Jackson Burns
Latest Work
Rapid development of pharmaceutical reagents is of the utmost interest for our collective health. Small molecule pharmaceuticals in particular are highly sought-after chemicals. Unfortunately the synthesis of these species can take months to discover and optimize because of a reliance on human-driven experimentation. Machine learning (ML) can be used to accelerate this process by building models to predict reaction conditions and yield and guide experimentation. Using a database of published chemical reactions, over 300 unique transformations involving samarium iodide from more than 200 separate publications are identified and used to build an accurate ML model. This approach could be used to automate chemical space exploration by allowing a computer to predict conditions for and then set up its own experiments, dramatically increasing the pace of discovery.
Projects & Publications
py2sambvca - Python interface to SambVca catalytic pocket calculator
Simple thin client to interface python scripts with SambVca catalytic pocket Fortran calculator. Available on Python Package index and featured on SambVca webserver. py2sambvca is available for download via GitHub and is citable via figshare.
AIMSim - Accessible and Extensible GUI for similarity visualization of chemical datasets
Artificial Intelligence Molecular Similarity (AIMSim), an accessible cheminformatics platform for performing similarity operations on collections of molecules (molecular datasets), provides a unified platform to perform similarity-based tasks on molecular datasets. AIMSim is currently in pre-print and can be found on chemrxiv.
CROW - High Throughput Experimentation Data Management Software
Crow is an open-source research tool written in Python for use in the retrieval, diagnosis, and presentation of multivariate High Throughput Experimentation data. Crow is available for download via GitHub and is citable via figshare.

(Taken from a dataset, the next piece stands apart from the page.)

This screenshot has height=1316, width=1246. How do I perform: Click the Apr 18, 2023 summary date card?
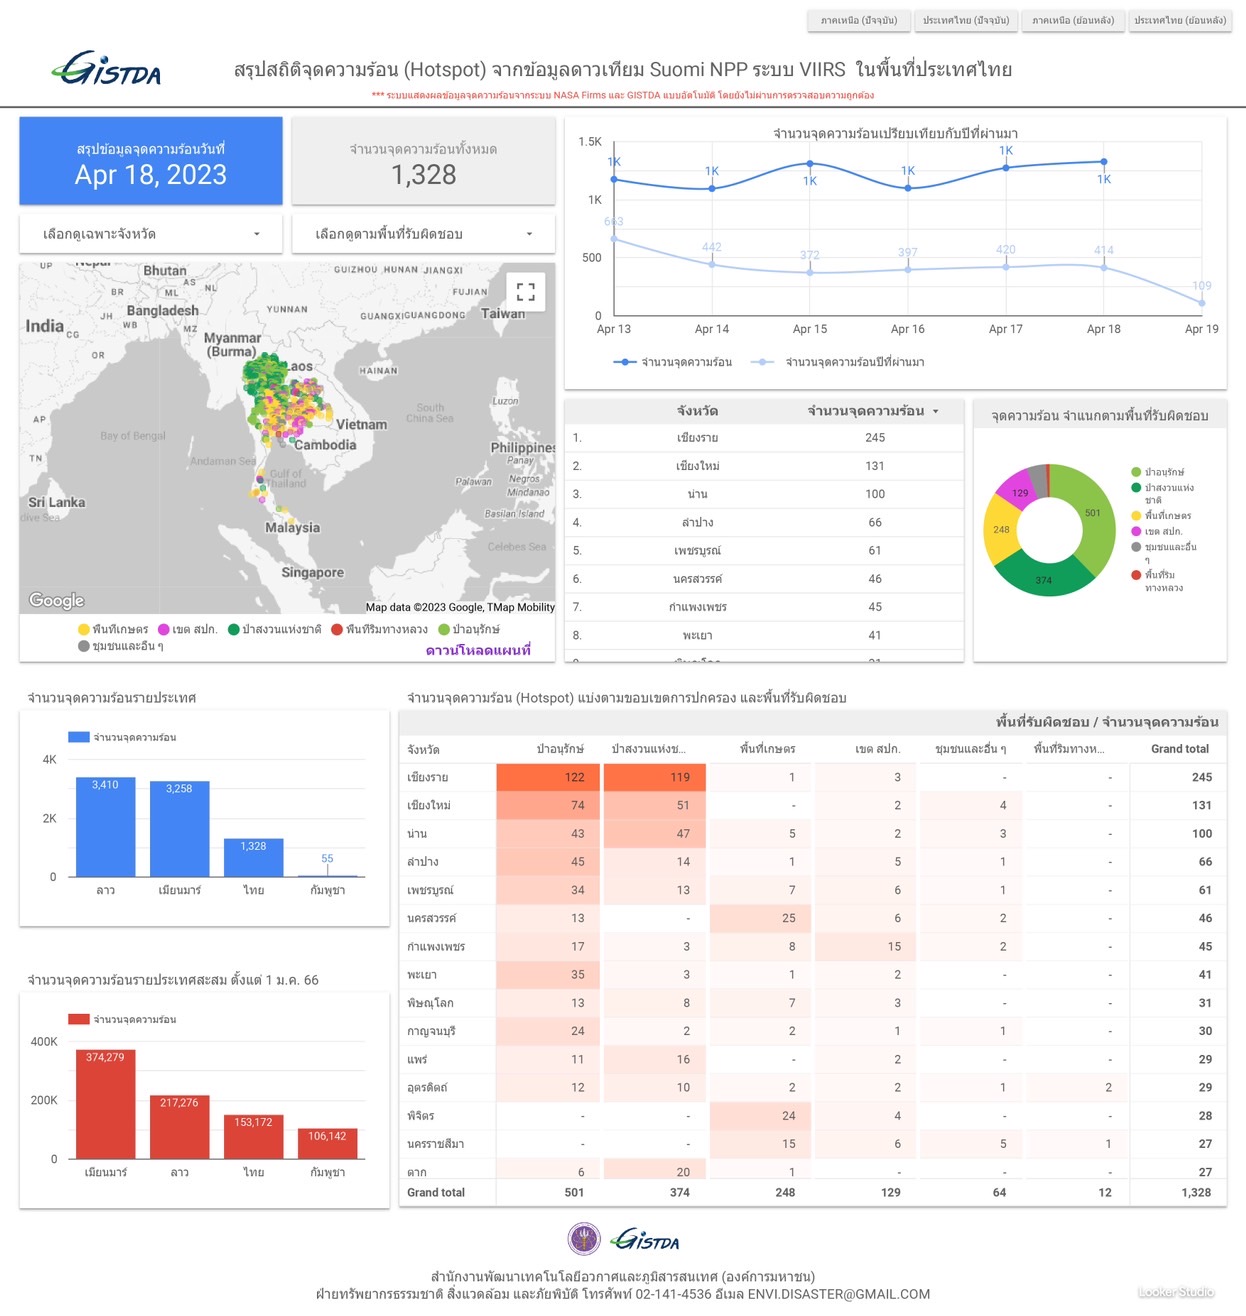tap(151, 162)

MATLAB Start to Finish - Lecture Series and Practice Problems for MATLAB
Included in this repository is an (approximately) 10-week curriculum intended to cover all the essentials of MATLAB, ranging from "what is the command window?" up to evaluating partial differential equations symbolically, with a focus on the skills needed for an undergraduate chemical engineering student. View the materials on GitHub.